From the first line to the last, give the listing again exactly.
Input for this task Block Start
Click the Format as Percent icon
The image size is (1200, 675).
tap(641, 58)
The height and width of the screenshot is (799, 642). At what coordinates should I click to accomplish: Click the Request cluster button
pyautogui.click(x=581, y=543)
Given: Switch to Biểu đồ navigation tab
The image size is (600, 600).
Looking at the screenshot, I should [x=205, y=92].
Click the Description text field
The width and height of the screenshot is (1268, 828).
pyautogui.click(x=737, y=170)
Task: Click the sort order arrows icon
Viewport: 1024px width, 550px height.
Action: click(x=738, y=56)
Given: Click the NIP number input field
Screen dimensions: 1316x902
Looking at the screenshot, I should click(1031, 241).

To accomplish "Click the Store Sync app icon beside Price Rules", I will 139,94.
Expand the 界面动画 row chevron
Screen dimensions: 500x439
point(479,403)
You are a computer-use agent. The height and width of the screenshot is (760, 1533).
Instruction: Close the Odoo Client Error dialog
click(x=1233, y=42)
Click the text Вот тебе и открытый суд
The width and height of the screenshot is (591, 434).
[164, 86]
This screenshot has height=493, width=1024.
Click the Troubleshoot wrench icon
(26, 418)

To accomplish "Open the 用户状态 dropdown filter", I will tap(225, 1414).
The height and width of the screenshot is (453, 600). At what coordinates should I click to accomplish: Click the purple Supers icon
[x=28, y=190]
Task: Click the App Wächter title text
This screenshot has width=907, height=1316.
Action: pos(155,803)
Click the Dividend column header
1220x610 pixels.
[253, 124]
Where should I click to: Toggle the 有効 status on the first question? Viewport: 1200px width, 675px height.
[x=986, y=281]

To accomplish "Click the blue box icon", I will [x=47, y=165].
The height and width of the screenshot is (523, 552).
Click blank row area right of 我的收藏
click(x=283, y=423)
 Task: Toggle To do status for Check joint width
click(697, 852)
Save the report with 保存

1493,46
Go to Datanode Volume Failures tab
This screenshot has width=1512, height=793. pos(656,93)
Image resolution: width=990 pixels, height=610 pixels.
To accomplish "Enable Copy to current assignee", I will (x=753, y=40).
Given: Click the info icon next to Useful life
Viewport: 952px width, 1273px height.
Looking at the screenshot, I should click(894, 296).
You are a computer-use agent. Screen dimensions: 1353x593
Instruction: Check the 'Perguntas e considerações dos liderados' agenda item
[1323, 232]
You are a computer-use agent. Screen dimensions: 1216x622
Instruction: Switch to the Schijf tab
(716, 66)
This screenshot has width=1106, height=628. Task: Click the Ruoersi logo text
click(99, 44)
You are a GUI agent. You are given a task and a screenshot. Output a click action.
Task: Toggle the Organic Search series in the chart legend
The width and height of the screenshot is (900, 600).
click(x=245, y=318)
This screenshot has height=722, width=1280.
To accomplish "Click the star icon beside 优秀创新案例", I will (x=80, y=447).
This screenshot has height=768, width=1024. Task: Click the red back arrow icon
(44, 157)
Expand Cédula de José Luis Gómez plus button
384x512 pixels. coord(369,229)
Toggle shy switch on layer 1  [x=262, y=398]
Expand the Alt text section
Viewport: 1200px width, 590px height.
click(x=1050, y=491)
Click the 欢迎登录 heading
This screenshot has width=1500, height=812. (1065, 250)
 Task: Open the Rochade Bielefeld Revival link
Input for this task Block End
**Result for this exercise**
Click the Format as Percent icon
The image size is (1200, 675).
tap(641, 58)
The height and width of the screenshot is (799, 642). At what coordinates should I click to accomplish: Click the Request cluster button
pyautogui.click(x=581, y=543)
Given: Switch to Biểu đồ navigation tab
The image size is (600, 600).
Looking at the screenshot, I should [x=205, y=92].
Click the Description text field
The width and height of the screenshot is (1268, 828).
pyautogui.click(x=737, y=170)
Task: Click the sort order arrows icon
Viewport: 1024px width, 550px height.
Action: click(x=738, y=56)
Given: Click the NIP number input field
Screen dimensions: 1316x902
Looking at the screenshot, I should click(1031, 241).

To accomplish "Click the Store Sync app icon beside Price Rules", I will 139,94.
Expand the 界面动画 row chevron
Screen dimensions: 500x439
point(479,403)
You are a computer-use agent. The height and width of the screenshot is (760, 1533).
Instruction: Close the Odoo Client Error dialog
click(x=1233, y=42)
Click the text Вот тебе и открытый суд
The width and height of the screenshot is (591, 434).
[164, 86]
This screenshot has height=493, width=1024.
Click the Troubleshoot wrench icon
(26, 418)

To accomplish "Open the 用户状态 dropdown filter", I will tap(225, 1414).
The height and width of the screenshot is (453, 600). At what coordinates should I click to accomplish: Click the purple Supers icon
[x=28, y=190]
Task: Click the App Wächter title text
This screenshot has width=907, height=1316.
Action: pos(155,803)
Click the Dividend column header
1220x610 pixels.
[253, 124]
Where should I click to: Toggle the 有効 status on the first question? Viewport: 1200px width, 675px height.
[x=986, y=281]

To accomplish "Click the blue box icon", I will [x=47, y=165].
The height and width of the screenshot is (523, 552).
Click blank row area right of 我的收藏
click(x=283, y=423)
 Task: Toggle To do status for Check joint width
click(697, 852)
Save the report with 保存

1493,46
Go to Datanode Volume Failures tab
This screenshot has width=1512, height=793. pos(656,93)
Image resolution: width=990 pixels, height=610 pixels.
To accomplish "Enable Copy to current assignee", I will (x=753, y=40).
Given: Click the info icon next to Useful life
Viewport: 952px width, 1273px height.
Looking at the screenshot, I should click(894, 296).
You are a computer-use agent. Screen dimensions: 1353x593
Instruction: Check the 'Perguntas e considerações dos liderados' agenda item
[1323, 232]
You are a computer-use agent. Screen dimensions: 1216x622
Instruction: Switch to the Schijf tab
(716, 66)
This screenshot has width=1106, height=628. Task: Click the Ruoersi logo text
click(99, 44)
You are a GUI agent. You are given a task and a screenshot. Output a click action.
Task: Toggle the Organic Search series in the chart legend
The width and height of the screenshot is (900, 600).
click(x=245, y=318)
This screenshot has height=722, width=1280.
To accomplish "Click the star icon beside 优秀创新案例", I will (x=80, y=447).
This screenshot has height=768, width=1024. Task: Click the red back arrow icon
(44, 157)
Expand Cédula de José Luis Gómez plus button
384x512 pixels. coord(369,229)
Toggle shy switch on layer 1  [x=262, y=398]
Expand the Alt text section
Viewport: 1200px width, 590px height.
click(x=1050, y=491)
Click the 欢迎登录 heading
This screenshot has width=1500, height=812. (1065, 250)
 Task: Open the Rochade Bielefeld Revival link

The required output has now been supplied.